Pelo que li de suas mensagens, creio que seria do seu interesse o livro abaixo, do Augusto de Franco, que a Clara e eu tivemos oportunidade de fazer uma primeira leitura e que, de minha parte, considero merecer uma ou mais releituras e uso em minhas comunidades não virtuais.

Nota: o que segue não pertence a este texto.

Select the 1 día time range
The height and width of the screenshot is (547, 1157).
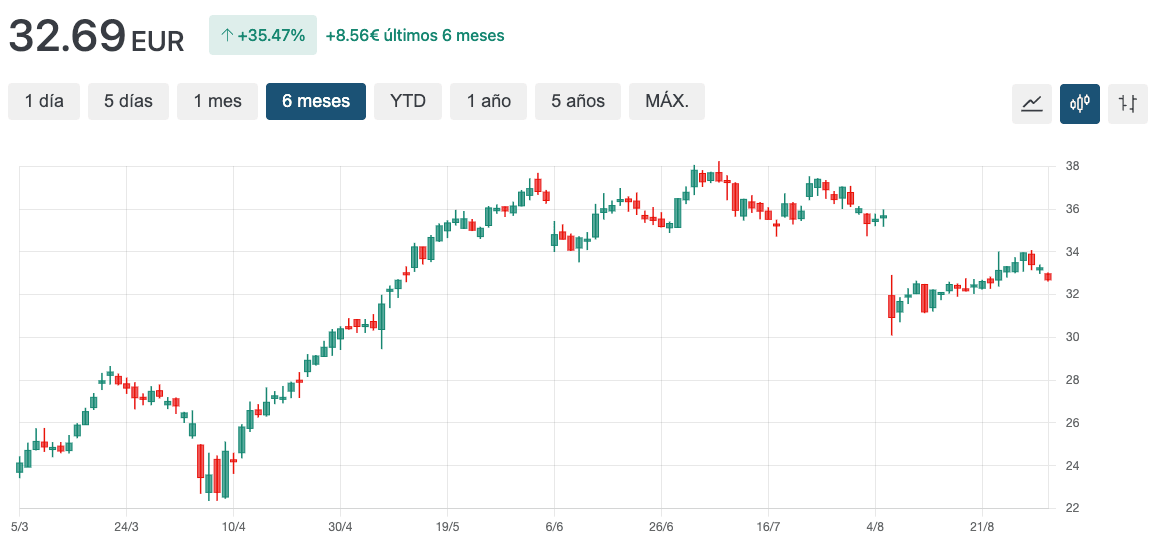click(x=44, y=101)
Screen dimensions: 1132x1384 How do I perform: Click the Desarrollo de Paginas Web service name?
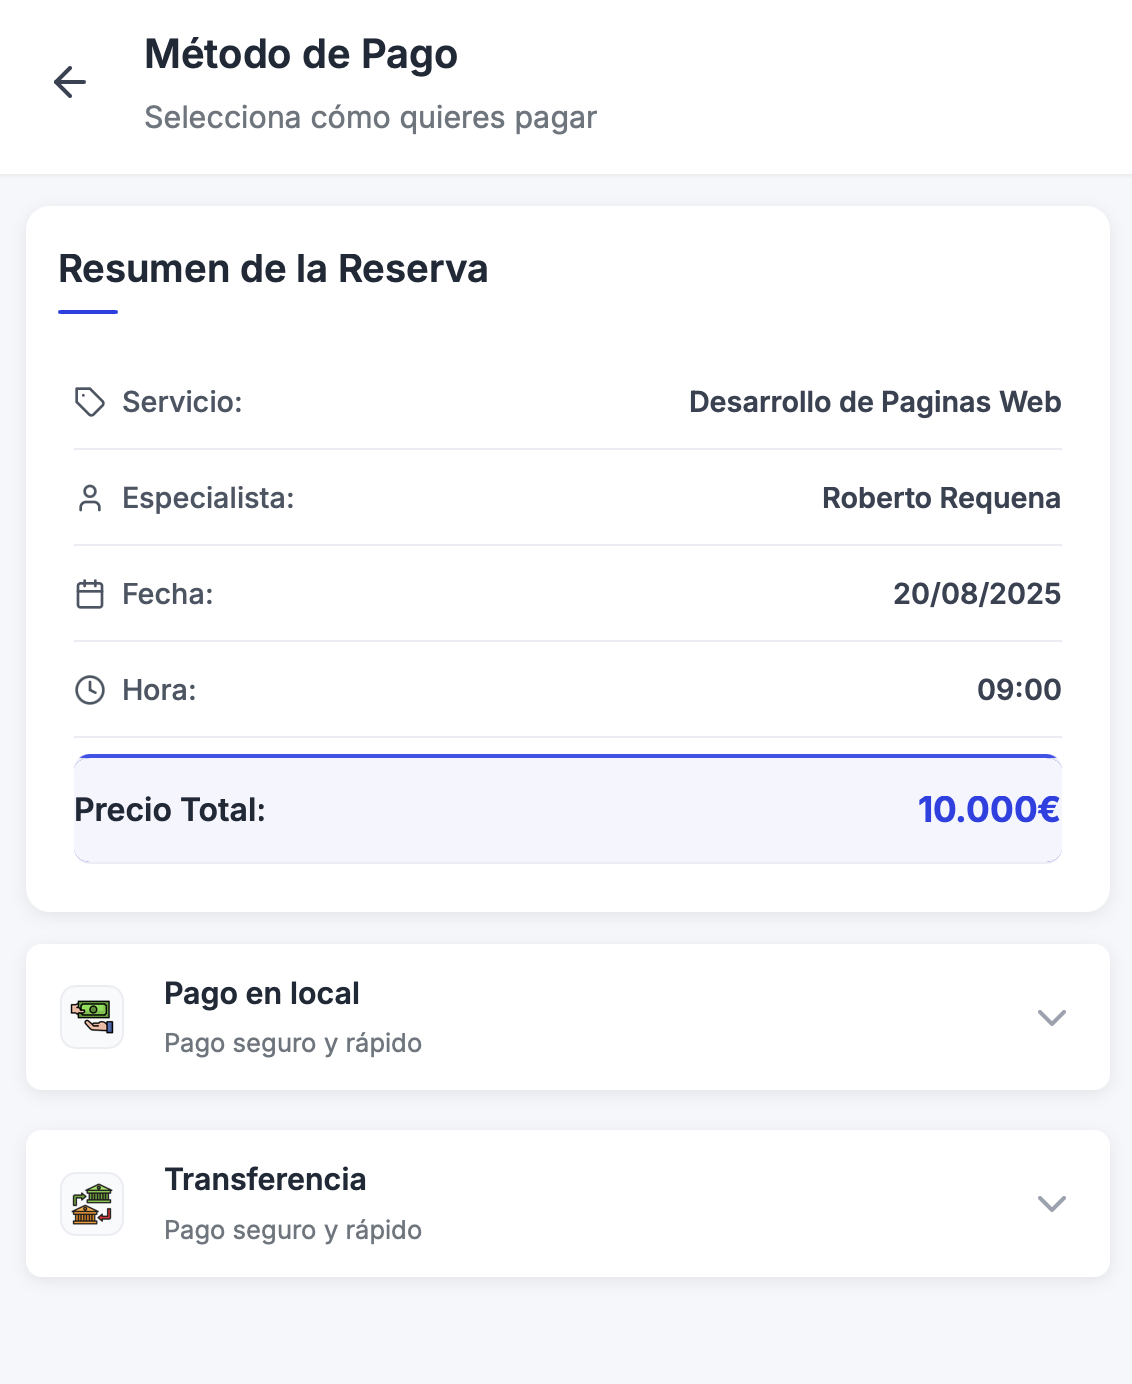pyautogui.click(x=875, y=402)
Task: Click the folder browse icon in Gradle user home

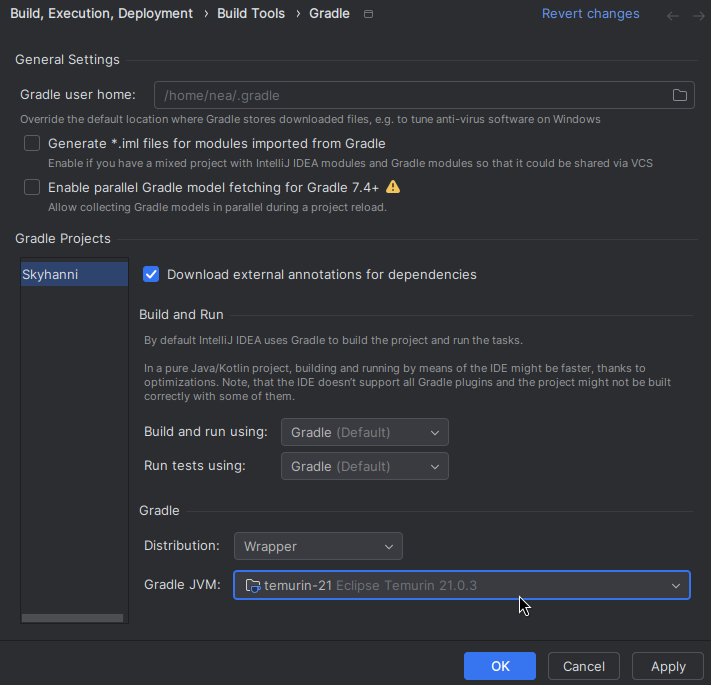Action: 679,95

Recomendo a leitura do livro (68 páginas), cujo download gratuíto pode ser feito a partir do seguinte endereço:

http://www.4shared.com/get/82095662/9397a0b2/O_lugar_mais_desenvolvido_do_mundo_-_reeditado1.html

Cheguei a este texto através da seguinte msg de blog, da Escola de Redes:

http://escoladeredes.ning.com/profiles/blogs/complexcity-1

Em minha opinião deve ler este livro quem:

Está preocupado com a evidente falta de efetividade das formas de Democracia que conhecemos (centralismo, assistencialismo, clientelismo, "currais eleitorais" (de centro, de direita, de esquerda,...), grupos de interesse (ruralistas, reformistas agrários, desenvolvimentistas, rentistas,...), corrupção, representantes que nâo representam eleitores,....)

Defensores de minorias (?), tais como: crianças, indigenas, idosos, mulheres, negros, portadores de necessidades especiais.

Defensores da ecologia, planeta, sustentabilidade

Interessados em viver em comunidades mais significantes

Interessados em Bem-Estar Social

Interessados em Inovação Social, Redes Sociais, Formas mais criativas de Organização, Sociedade Civil

Interessados em "Neurolinguística Social": resignificação do passado para desenhar o futuro e viabilizar novas atitudes e ações no presente de uma comunidade.